La Cour pénale internationale a ouvert un premier procès, cette semaine, presque sept ans après sa création. Il est destiné à juger un homme, le chef de milice congolais Thomas Lubanga. À porter une cause devant l'opinion publique mondiale, celle des enfants-soldats. Et à rappeler que la République démocratique du Congo est le lieu du pire conflit - à épisodes multiples - depuis celui de 1939-1945.

Ce sont des affrontements à caractère à la fois ethnique et économique, entrecoupés de brefs moments de paix relative, dont on a déjà parlé comme étant la «première guerre mondiale africaine».

 

Entre trois et quatre millions de personnes ont péri depuis 1997 en RDC (l'ex-Zaïre de Mobutu). Le viol de masse est une arme privilégiée. Et on y a vu des massacres à la machette de civils, ce qui rappelle le sinistre chemin de croix du voisin rwandais, dont le gouvernement, les chefs de guerre et les ressortissants sont d'ailleurs lourdement impliqués en RDC.

L'état de guerre quasi permanent dans ce pays n'est cependant pas un conflit «à la mode» et l'affaire est donc largement ignorée. Le massacre d'Africains par d'autres Africains n'émeut personne, en effet, à moins qu'une grande puissance occidentale ne puisse en être tenue entièrement responsable...

Or, il n'y a pas de cette sorte de coupable désigné, et fort pratique, en RDC.

Intervient donc le procès de Lubanga, 48 ans, accusé d'avoir enrôlé, par l'enlèvement au besoin, 30 000 enfants-soldats dont les plus jeunes, garçons ou filles (ces dernières étant utilisées comme esclaves sexuelles) n'avaient que 9 ans. L'homme a été actif entre 1998 et 2003.

Certains de ces enfants, devenus adultes, devraient témoigner à partir d'aujourd'hui.

Lundi, Lubanga a nié sa culpabilité. Hier, ses avocats ont plaidé que leur client «n'a pas fait pire que les autres chefs de faction» que le procès ne saurait être juste puisqu'il ne cherche qu'à désigner un «bouc-émissaire»...

En fait, le dossier piloté par la CPI a déjà subi de nombreux retards procéduriers. Les accusations de crimes de guerre portées contre Lubanga sont partielles, puisqu'elles ne concernent que l'enrôlement des enfants-soldats à l'exclusion des autres actes criminels qu'il aurait commis (on lui attribue de 50 000 à 60 000 victimes). Les procureurs taisent, apparemment par manque de preuves formelles, les complicités de l'Ouganda et du Rwanda.
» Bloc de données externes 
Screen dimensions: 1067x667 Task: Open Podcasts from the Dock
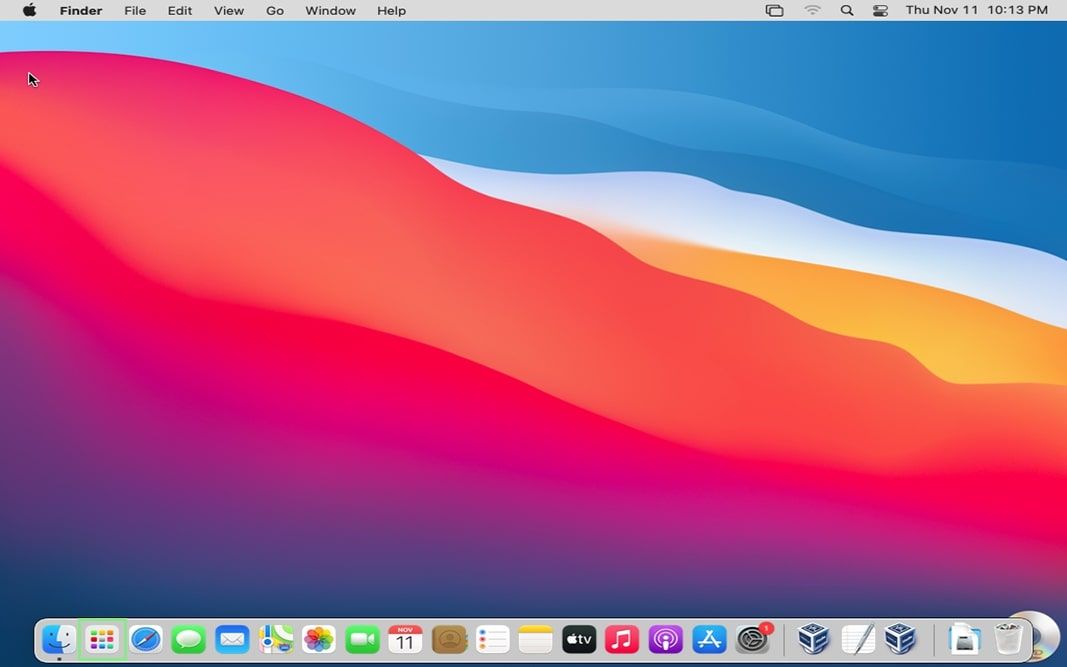coord(665,639)
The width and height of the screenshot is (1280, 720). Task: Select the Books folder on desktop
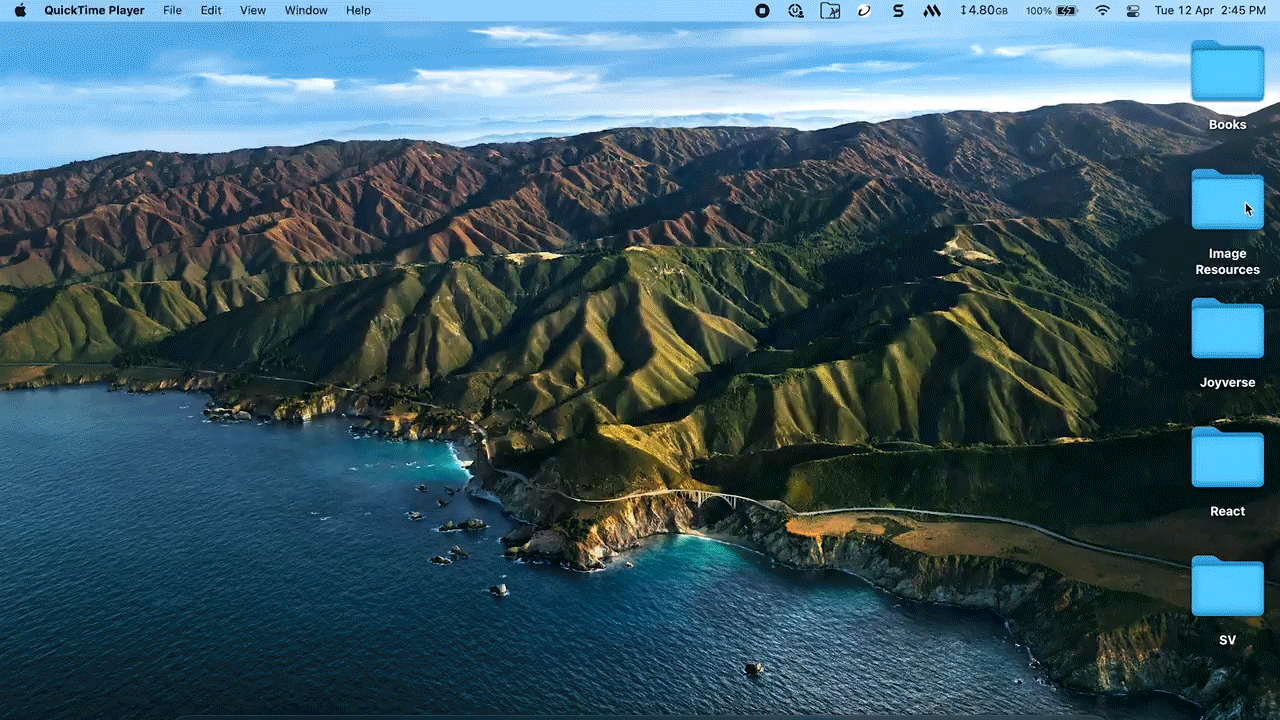1227,73
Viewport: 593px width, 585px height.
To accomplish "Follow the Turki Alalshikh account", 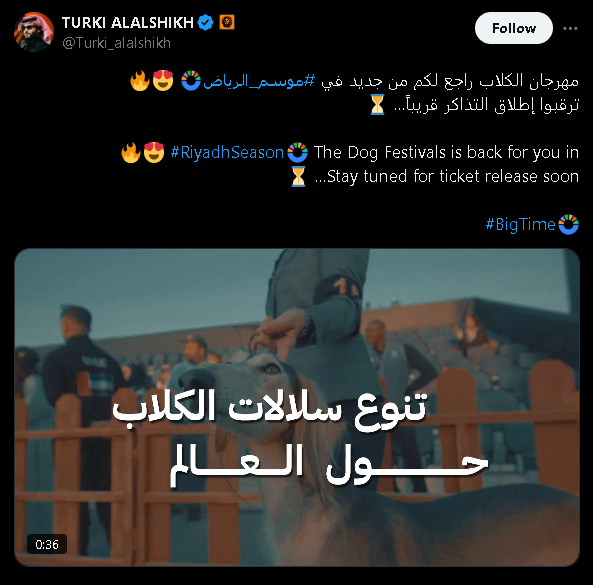I will click(514, 28).
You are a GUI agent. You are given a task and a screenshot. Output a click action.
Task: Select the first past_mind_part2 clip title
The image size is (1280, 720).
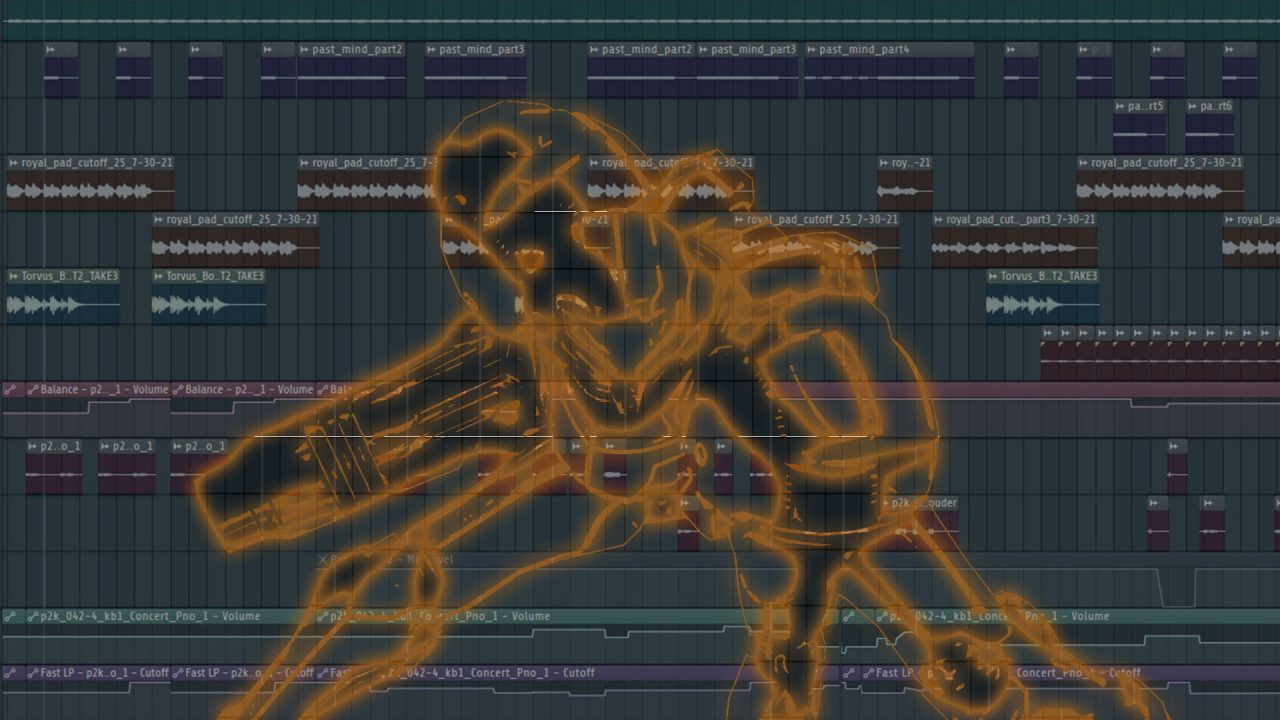pos(357,49)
Bref, l'issue est incertaine.

Or, il s'agit du premier véritable test de cette institution internationale toute neuve, que les Congolais verront sûrement comme le bras judiciaire des Casques bleus actuellement déployés en RDC. C'est actuellement, et de loin, la plus importante mission de paix de l'ONU avec 17 000 soldats, un budget de 1,1 milliard US et une flotte de 80 avions et hélicoptères.

Il faut juste espérer que cette intervention internationale notoirement inefficace (on tue et viole jusque devant les grilles des bases de l'ONU!) ne présage pas du destin de la CPI.